--- Task instructions ---
From the line that contains "Given: Click the Disk transfer rate graph" to the last line of the data below, transcribe every line exactly. Do not include the pictures.
──────── Material supplied ────────
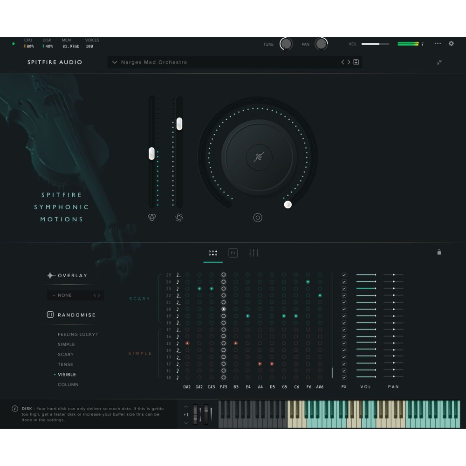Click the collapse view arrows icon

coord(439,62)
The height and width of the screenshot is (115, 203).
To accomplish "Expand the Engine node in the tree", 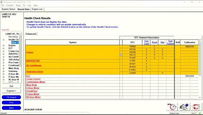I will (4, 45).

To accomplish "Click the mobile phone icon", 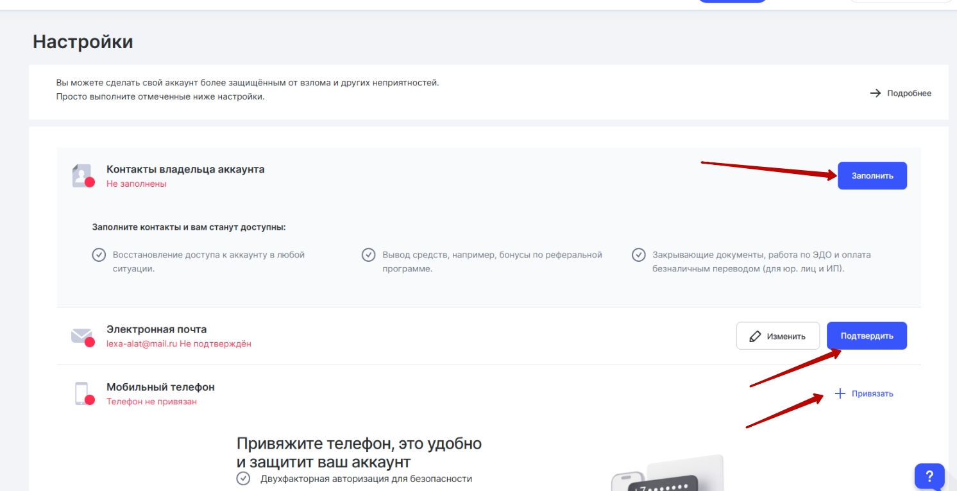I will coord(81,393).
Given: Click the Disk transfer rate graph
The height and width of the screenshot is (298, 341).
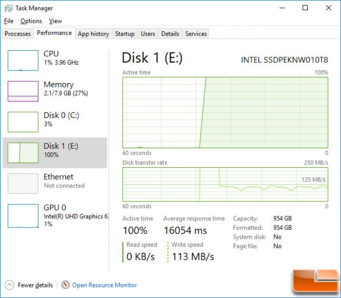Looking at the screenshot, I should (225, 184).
────────
--- Written response ---
Given: Click the Disk transfer rate graph
The height and width of the screenshot is (298, 341).
Looking at the screenshot, I should (225, 184).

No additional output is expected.